Moral and the Spiritual view of things

Let us take an illustration of the difference between the moral and the spiritual view of things. The ordinary social notions distinguish between two classes of men,—the generous, the avaricious. The avaricious man is despised and blamed, while the generous man is considered unselfish and useful to society and praised for his virtue. But to the spiritual vision, they both stand on the same level; the generosity of the one, the avarice of the other are deformations of a higher truth, a greater divine power. There is a power, a divine movement that spreads, diffuses, throws out freely forces and things and whatever else it possesses on all the levels of nature from the most material to the most spiritual plane. Behind the generous man and his generosity is a soul-type that expresses this movement; he is a power for diffusion, for wide distribution.
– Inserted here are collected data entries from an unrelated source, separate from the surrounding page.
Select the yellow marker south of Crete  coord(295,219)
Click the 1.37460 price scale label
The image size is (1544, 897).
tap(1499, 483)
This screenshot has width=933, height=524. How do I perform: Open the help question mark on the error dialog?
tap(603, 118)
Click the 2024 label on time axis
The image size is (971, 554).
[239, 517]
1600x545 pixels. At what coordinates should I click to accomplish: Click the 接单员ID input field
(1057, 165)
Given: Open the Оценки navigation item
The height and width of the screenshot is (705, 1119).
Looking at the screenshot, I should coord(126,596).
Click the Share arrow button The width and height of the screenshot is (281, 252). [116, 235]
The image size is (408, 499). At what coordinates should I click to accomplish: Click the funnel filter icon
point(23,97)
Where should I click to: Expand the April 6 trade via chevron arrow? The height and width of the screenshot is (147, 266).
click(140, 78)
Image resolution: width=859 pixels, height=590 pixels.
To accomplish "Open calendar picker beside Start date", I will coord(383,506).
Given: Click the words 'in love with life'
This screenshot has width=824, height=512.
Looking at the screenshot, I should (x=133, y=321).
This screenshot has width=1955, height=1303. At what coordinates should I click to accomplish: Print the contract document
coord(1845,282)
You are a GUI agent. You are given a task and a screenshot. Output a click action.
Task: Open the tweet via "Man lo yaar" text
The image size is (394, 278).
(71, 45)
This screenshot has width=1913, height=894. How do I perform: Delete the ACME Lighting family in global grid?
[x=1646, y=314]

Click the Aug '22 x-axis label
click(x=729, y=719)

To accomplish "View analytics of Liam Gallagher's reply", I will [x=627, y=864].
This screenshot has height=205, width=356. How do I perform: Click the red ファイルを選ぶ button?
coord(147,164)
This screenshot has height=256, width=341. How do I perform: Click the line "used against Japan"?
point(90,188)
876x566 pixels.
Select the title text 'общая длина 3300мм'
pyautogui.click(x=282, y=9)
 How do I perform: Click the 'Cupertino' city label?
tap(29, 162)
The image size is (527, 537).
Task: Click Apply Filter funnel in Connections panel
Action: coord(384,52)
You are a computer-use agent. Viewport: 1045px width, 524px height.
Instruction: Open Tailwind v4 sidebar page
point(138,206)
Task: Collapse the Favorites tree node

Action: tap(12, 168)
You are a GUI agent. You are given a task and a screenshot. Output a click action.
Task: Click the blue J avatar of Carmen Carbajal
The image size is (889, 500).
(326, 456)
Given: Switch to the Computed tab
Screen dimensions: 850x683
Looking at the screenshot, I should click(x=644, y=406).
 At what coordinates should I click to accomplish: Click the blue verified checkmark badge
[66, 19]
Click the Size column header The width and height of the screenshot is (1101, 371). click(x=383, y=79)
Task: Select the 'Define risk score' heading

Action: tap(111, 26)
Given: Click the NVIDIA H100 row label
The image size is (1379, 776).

There is another power, another divine movement that collects and amasses; it gathers and accumulates forces and things and all possible possessions, whether of the lower or of the higher planes. The man you tax with avarice was meant to be an instrument of this movement. Both are important, both needed in the entire plan; the movement that stores up and concentrates is no less needed than the movement that spreads and diffuses. Both, if truly surrendered to the Divine, will be utilised as instruments for its divine work to the same degree and with an equal value. But when they are not surrendered both are alike moved by impulses of ignorance. One is pushed to throw away, the other is pulled towards keeping back; but both are driven by forces obscure to their own consciousness, and between the two there is little to choose. One could say to the much-praised generous man, from the higher point of vision of Yoga, “All your impulses of generosity are nothing in the values of the spirit, for they come from ego and ignorant desire.” And, on the other hand, among those who are accused of avarice, you can see sometimes a man amassing and hoarding, full of a quiet and concentrated determination in the work assigned to him by his nature, who, once awakened, would make a very good instrument of the Divine. But ordinarily the avaricious man acts from ego and desire like his opposite; it is the other end of the same ignorance. Both will have to purify themselves and change before they can make contact with the something higher that is behind them and express it in the way to which they are called by their nature.